*To do*
Reproduce the following data line for line, without any changes.

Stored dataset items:
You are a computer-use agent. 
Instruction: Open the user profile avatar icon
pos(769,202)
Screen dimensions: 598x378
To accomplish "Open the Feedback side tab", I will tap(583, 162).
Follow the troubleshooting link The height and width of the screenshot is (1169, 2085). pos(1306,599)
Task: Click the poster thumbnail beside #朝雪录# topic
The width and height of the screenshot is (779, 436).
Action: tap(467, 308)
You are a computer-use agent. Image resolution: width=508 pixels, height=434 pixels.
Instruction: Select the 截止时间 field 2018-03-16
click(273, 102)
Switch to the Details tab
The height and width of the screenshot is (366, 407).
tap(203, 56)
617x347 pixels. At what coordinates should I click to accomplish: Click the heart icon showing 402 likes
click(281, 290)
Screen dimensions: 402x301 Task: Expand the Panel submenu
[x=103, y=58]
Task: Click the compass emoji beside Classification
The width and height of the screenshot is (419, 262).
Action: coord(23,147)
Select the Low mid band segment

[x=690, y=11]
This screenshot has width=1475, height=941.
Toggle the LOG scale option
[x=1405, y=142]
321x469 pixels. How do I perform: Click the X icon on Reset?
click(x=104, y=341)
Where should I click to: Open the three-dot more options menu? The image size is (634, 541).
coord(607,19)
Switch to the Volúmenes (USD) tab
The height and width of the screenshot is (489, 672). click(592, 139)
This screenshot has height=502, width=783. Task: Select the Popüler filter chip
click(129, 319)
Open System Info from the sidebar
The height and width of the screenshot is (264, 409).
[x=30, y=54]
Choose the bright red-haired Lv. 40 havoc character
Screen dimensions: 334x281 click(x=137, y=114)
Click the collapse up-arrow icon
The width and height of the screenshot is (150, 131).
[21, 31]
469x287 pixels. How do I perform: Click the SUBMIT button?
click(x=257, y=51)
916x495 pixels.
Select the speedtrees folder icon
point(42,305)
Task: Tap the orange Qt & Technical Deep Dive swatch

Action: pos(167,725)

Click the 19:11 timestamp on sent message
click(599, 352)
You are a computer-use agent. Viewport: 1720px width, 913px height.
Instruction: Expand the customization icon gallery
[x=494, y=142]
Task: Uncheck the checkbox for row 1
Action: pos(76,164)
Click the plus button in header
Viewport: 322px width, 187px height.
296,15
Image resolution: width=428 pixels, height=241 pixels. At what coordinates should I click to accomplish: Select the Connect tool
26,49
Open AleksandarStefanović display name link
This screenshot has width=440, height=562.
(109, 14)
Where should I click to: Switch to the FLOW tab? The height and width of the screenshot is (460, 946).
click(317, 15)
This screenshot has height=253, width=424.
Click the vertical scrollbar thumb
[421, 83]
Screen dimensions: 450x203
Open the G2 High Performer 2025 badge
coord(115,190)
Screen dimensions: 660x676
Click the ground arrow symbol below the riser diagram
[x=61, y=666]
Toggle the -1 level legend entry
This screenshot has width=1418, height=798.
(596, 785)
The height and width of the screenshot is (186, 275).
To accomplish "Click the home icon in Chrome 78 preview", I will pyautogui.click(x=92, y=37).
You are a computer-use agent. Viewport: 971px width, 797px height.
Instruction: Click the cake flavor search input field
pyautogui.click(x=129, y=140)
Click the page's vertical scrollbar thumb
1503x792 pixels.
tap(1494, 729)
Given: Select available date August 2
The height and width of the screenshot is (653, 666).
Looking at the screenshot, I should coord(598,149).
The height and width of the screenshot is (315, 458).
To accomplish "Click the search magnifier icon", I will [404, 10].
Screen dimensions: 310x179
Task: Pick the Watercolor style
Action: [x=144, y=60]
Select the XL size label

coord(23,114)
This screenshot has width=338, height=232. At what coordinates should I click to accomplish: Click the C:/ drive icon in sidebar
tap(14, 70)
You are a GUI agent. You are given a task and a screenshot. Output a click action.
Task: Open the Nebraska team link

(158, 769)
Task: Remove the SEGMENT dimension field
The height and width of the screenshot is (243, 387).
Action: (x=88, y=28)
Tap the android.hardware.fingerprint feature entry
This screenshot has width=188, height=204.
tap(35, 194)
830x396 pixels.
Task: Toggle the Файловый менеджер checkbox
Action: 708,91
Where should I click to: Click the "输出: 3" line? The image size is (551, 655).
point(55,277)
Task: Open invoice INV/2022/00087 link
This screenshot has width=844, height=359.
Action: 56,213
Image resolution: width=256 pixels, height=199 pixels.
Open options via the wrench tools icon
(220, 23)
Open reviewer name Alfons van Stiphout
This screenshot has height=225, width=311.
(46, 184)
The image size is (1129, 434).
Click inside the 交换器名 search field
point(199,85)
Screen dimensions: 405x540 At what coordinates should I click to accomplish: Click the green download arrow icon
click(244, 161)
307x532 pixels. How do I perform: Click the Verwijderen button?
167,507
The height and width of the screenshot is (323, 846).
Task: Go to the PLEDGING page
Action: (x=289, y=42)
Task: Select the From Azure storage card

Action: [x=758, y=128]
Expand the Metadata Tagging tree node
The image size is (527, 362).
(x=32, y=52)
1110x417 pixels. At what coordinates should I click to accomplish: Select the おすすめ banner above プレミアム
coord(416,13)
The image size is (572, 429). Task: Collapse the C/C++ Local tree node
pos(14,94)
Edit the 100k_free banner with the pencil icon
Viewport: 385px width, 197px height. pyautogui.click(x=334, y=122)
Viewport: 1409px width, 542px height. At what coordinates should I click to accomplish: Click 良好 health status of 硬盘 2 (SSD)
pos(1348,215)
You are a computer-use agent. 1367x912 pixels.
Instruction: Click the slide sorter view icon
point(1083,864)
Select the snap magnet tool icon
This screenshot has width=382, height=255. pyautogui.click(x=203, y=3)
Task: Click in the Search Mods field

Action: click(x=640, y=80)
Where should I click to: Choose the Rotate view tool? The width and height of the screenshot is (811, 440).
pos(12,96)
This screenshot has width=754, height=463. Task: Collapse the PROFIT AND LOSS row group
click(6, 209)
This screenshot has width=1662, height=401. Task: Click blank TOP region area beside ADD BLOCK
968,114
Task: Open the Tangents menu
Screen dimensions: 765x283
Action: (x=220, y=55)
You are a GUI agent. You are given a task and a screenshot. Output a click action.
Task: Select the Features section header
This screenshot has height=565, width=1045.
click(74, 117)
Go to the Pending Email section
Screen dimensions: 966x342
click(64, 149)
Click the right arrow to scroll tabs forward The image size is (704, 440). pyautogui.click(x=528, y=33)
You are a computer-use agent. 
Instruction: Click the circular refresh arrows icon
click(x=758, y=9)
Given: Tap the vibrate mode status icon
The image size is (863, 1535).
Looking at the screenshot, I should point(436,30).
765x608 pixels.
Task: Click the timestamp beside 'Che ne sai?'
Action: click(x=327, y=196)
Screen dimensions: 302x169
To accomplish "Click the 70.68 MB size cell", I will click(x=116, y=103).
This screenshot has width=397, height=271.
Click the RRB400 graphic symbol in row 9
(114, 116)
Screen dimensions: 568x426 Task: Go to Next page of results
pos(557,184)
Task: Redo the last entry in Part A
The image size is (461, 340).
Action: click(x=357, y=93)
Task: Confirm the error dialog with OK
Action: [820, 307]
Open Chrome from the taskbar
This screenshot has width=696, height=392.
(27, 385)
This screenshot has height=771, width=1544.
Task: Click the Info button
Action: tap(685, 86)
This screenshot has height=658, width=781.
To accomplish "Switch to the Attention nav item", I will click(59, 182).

*Exercise result*
You are a computer-use agent. 
Instruction: Open the user profile avatar icon
pos(769,202)
Screen dimensions: 598x378
To accomplish "Open the Feedback side tab", I will tap(583, 162).
Follow the troubleshooting link The height and width of the screenshot is (1169, 2085). pos(1306,599)
Task: Click the poster thumbnail beside #朝雪录# topic
The width and height of the screenshot is (779, 436).
Action: tap(467, 308)
You are a computer-use agent. Image resolution: width=508 pixels, height=434 pixels.
Instruction: Select the 截止时间 field 2018-03-16
click(273, 102)
Switch to the Details tab
The height and width of the screenshot is (366, 407).
tap(203, 56)
617x347 pixels. At what coordinates should I click to accomplish: Click the heart icon showing 402 likes
click(281, 290)
Screen dimensions: 402x301 Task: Expand the Panel submenu
[x=103, y=58]
Task: Click the compass emoji beside Classification
The width and height of the screenshot is (419, 262).
Action: coord(23,147)
Select the Low mid band segment

[x=690, y=11]
This screenshot has width=1475, height=941.
Toggle the LOG scale option
[x=1405, y=142]
321x469 pixels. How do I perform: Click the X icon on Reset?
click(x=104, y=341)
Where should I click to: Open the three-dot more options menu? The image size is (634, 541).
coord(607,19)
Switch to the Volúmenes (USD) tab
The height and width of the screenshot is (489, 672). click(592, 139)
This screenshot has height=502, width=783. Task: Select the Popüler filter chip
click(129, 319)
Open System Info from the sidebar
The height and width of the screenshot is (264, 409).
[x=30, y=54]
Choose the bright red-haired Lv. 40 havoc character
Screen dimensions: 334x281 click(x=137, y=114)
Click the collapse up-arrow icon
The width and height of the screenshot is (150, 131).
[21, 31]
469x287 pixels. How do I perform: Click the SUBMIT button?
click(x=257, y=51)
916x495 pixels.
Select the speedtrees folder icon
point(42,305)
Task: Tap the orange Qt & Technical Deep Dive swatch

Action: pos(167,725)

Click the 19:11 timestamp on sent message
click(599, 352)
You are a computer-use agent. Viewport: 1720px width, 913px height.
Instruction: Expand the customization icon gallery
[x=494, y=142]
Task: Uncheck the checkbox for row 1
Action: pos(76,164)
Click the plus button in header
Viewport: 322px width, 187px height.
296,15
Image resolution: width=428 pixels, height=241 pixels. At what coordinates should I click to accomplish: Select the Connect tool
26,49
Open AleksandarStefanović display name link
This screenshot has width=440, height=562.
(109, 14)
Where should I click to: Switch to the FLOW tab? The height and width of the screenshot is (460, 946).
click(317, 15)
This screenshot has height=253, width=424.
Click the vertical scrollbar thumb
[421, 83]
Screen dimensions: 450x203
Open the G2 High Performer 2025 badge
coord(115,190)
Screen dimensions: 660x676
Click the ground arrow symbol below the riser diagram
[x=61, y=666]
Toggle the -1 level legend entry
This screenshot has width=1418, height=798.
(596, 785)
The height and width of the screenshot is (186, 275).
To accomplish "Click the home icon in Chrome 78 preview", I will pyautogui.click(x=92, y=37).
You are a computer-use agent. Viewport: 971px width, 797px height.
Instruction: Click the cake flavor search input field
pyautogui.click(x=129, y=140)
Click the page's vertical scrollbar thumb
1503x792 pixels.
tap(1494, 729)
Given: Select available date August 2
The height and width of the screenshot is (653, 666).
Looking at the screenshot, I should coord(598,149).
The height and width of the screenshot is (315, 458).
To accomplish "Click the search magnifier icon", I will [404, 10].
Screen dimensions: 310x179
Task: Pick the Watercolor style
Action: [x=144, y=60]
Select the XL size label

coord(23,114)
This screenshot has width=338, height=232. At what coordinates should I click to accomplish: Click the C:/ drive icon in sidebar
tap(14, 70)
You are a GUI agent. You are given a task and a screenshot. Output a click action.
Task: Open the Nebraska team link

(158, 769)
Task: Remove the SEGMENT dimension field
The height and width of the screenshot is (243, 387).
Action: (x=88, y=28)
Tap the android.hardware.fingerprint feature entry
This screenshot has width=188, height=204.
tap(35, 194)
830x396 pixels.
Task: Toggle the Файловый менеджер checkbox
Action: 708,91
Where should I click to: Click the "输出: 3" line? The image size is (551, 655).
point(55,277)
Task: Open invoice INV/2022/00087 link
This screenshot has width=844, height=359.
Action: 56,213
Image resolution: width=256 pixels, height=199 pixels.
Open options via the wrench tools icon
(220, 23)
Open reviewer name Alfons van Stiphout
This screenshot has height=225, width=311.
(46, 184)
The image size is (1129, 434).
Click inside the 交换器名 search field
point(199,85)
Screen dimensions: 405x540 At what coordinates should I click to accomplish: Click the green download arrow icon
click(244, 161)
307x532 pixels. How do I perform: Click the Verwijderen button?
167,507
The height and width of the screenshot is (323, 846).
Task: Go to the PLEDGING page
Action: (x=289, y=42)
Task: Select the From Azure storage card

Action: [x=758, y=128]
Expand the Metadata Tagging tree node
The image size is (527, 362).
(x=32, y=52)
1110x417 pixels. At what coordinates should I click to accomplish: Select the おすすめ banner above プレミアム
coord(416,13)
The image size is (572, 429). Task: Collapse the C/C++ Local tree node
pos(14,94)
Edit the 100k_free banner with the pencil icon
Viewport: 385px width, 197px height. pyautogui.click(x=334, y=122)
Viewport: 1409px width, 542px height. At what coordinates should I click to accomplish: Click 良好 health status of 硬盘 2 (SSD)
pos(1348,215)
You are a computer-use agent. 1367x912 pixels.
Instruction: Click the slide sorter view icon
point(1083,864)
Select the snap magnet tool icon
This screenshot has width=382, height=255. pyautogui.click(x=203, y=3)
Task: Click in the Search Mods field

Action: click(x=640, y=80)
Where should I click to: Choose the Rotate view tool? The width and height of the screenshot is (811, 440).
pos(12,96)
This screenshot has width=754, height=463. Task: Collapse the PROFIT AND LOSS row group
click(6, 209)
This screenshot has width=1662, height=401. Task: Click blank TOP region area beside ADD BLOCK
968,114
Task: Open the Tangents menu
Screen dimensions: 765x283
Action: (x=220, y=55)
You are a GUI agent. You are given a task and a screenshot. Output a click action.
Task: Select the Features section header
This screenshot has height=565, width=1045.
click(74, 117)
Go to the Pending Email section
Screen dimensions: 966x342
click(64, 149)
Click the right arrow to scroll tabs forward The image size is (704, 440). pyautogui.click(x=528, y=33)
You are a computer-use agent. 
Instruction: Click the circular refresh arrows icon
click(x=758, y=9)
Given: Tap the vibrate mode status icon
The image size is (863, 1535).
Looking at the screenshot, I should point(436,30).
765x608 pixels.
Task: Click the timestamp beside 'Che ne sai?'
Action: click(x=327, y=196)
Screen dimensions: 302x169
To accomplish "Click the 70.68 MB size cell", I will click(x=116, y=103).
This screenshot has width=397, height=271.
Click the RRB400 graphic symbol in row 9
(114, 116)
Screen dimensions: 568x426 Task: Go to Next page of results
pos(557,184)
Task: Redo the last entry in Part A
The image size is (461, 340).
Action: click(x=357, y=93)
Task: Confirm the error dialog with OK
Action: [820, 307]
Open Chrome from the taskbar
This screenshot has width=696, height=392.
(27, 385)
This screenshot has height=771, width=1544.
Task: Click the Info button
Action: tap(685, 86)
This screenshot has height=658, width=781.
To accomplish "Switch to the Attention nav item", I will click(59, 182).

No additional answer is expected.